Over 14 studies the team found that, more often than liberals, conservatives first decide whether someone is blameworthy and then judge how much free will they have in a way that allows them to justify blaming those they want to blame and excusing those they want to excuse. In short, it seems conservatives believe in free will more because it allows them to make greater moral judgements. But liberals don’t get off the hook.

In the 5th study, participants were presented with acts designed to be viewed as more immoral by liberals, such as:

Robert sends a formal complaint to his child’s school after finding that his child’s kindergarten teacher is transgendered.

I think you already know what happened. Liberals now attributed more free will to the actors in question, in this case the fictional Robert.

Study 4 acted as a control group. Researchers found that if you present politically neutral immoral actions, such as spreading malicious rumours about a co-worker, you no longer see any correlation between participants’ political stance and their evaluations of how much free will the transgressor had.

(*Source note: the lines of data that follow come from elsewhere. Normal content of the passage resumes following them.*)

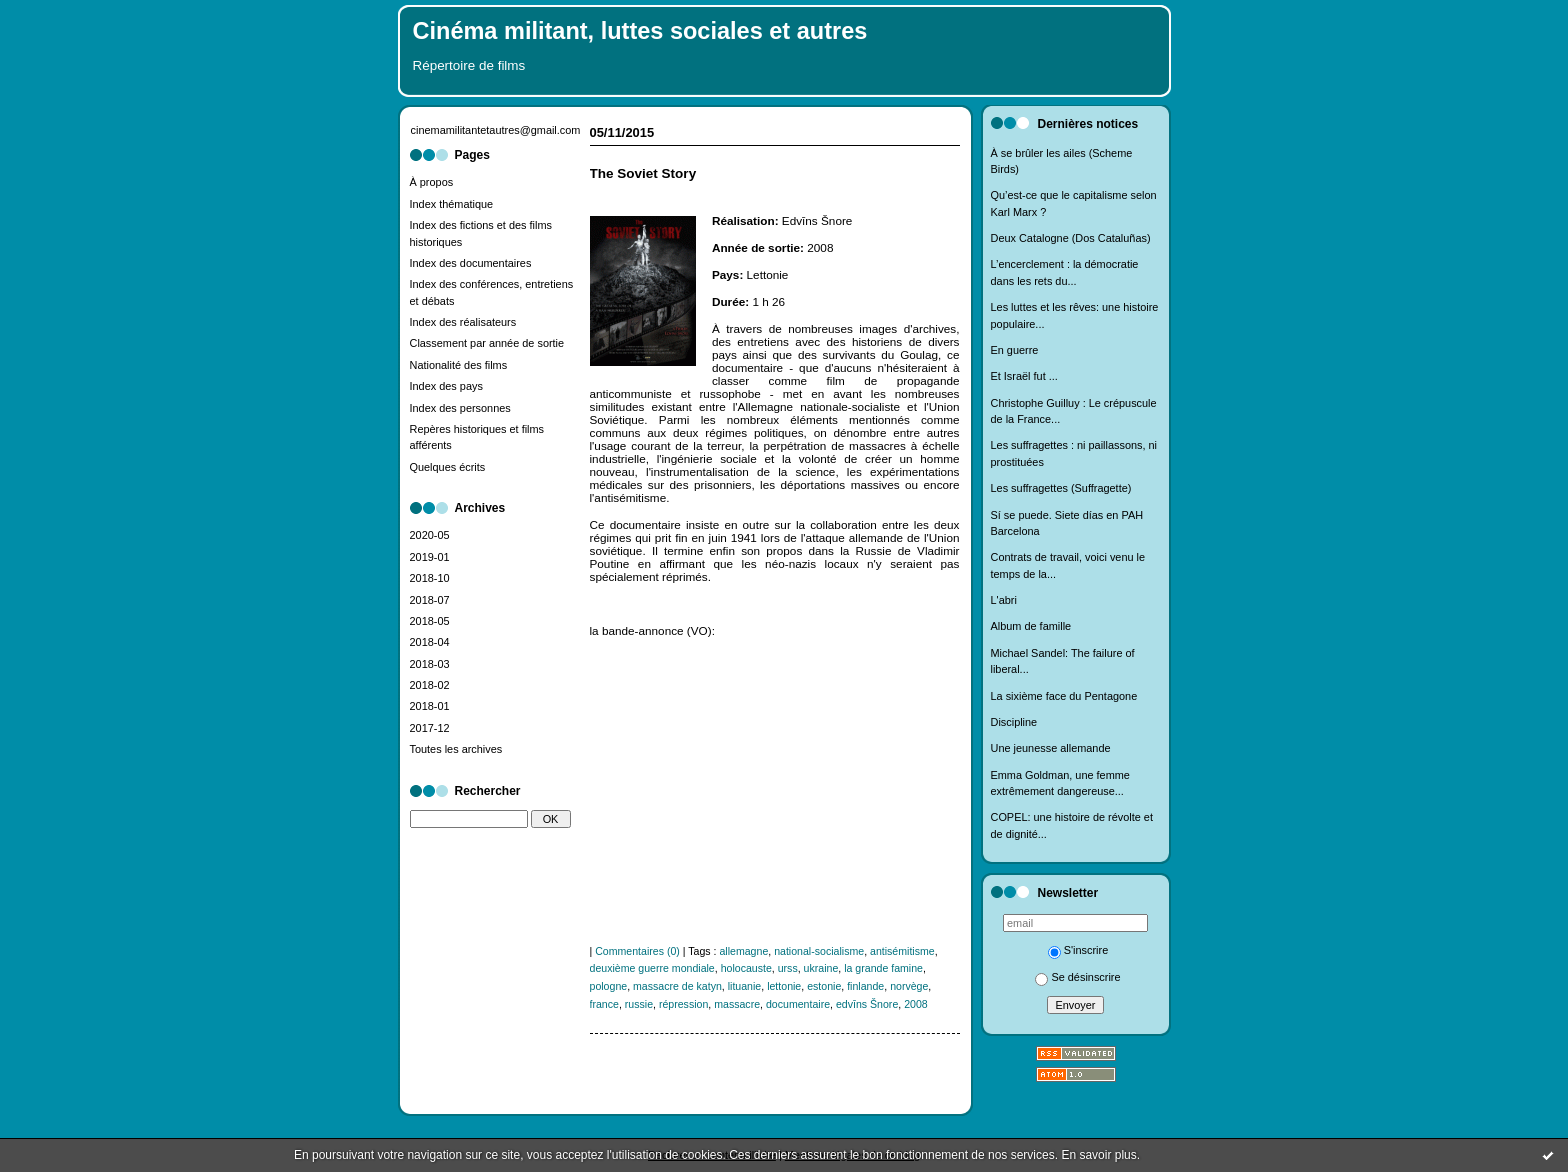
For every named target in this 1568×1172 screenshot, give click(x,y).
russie (639, 1004)
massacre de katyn (677, 986)
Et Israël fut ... (1024, 376)
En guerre (1015, 350)
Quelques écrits (448, 467)
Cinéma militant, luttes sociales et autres (640, 31)
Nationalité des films (459, 365)
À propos (432, 182)
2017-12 (430, 728)
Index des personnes (460, 408)
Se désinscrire (1077, 977)
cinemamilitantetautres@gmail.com (496, 130)
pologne (609, 986)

Thus, the difference in the perception of free will between conservatives and liberals may not represent a general difference in their world views, but a similarity in how they instrumentalise their free will judgment to justify biases.

This obviously has predictable effects in the real world that we might wish to mitigate. Imagine a judge presiding over a case where the nefarious acts were committed by a transgressor from the opposing political side, for example.

On a more philosophical note, it’s remarkable how many studies like these can coexist with adherents of libertarian free will. Such studies should entirely erode the idea that “you” are the master of your fate, the captain of your soul.

The writer and painter Raoul Martinez put it succinctly:

The notion of ‘individual responsibility’ is just a fig leaf that covers the current gaps in our knowledge.

We should extricate ourselves from the illusion that there are greater and smaller fig leafs — brain tumours and motivated social cognition. But perhaps that can only be achieved with a sufficiently high dose of hallucinogenics or intensive meditation. I doubt reading psychology papers will do the trick.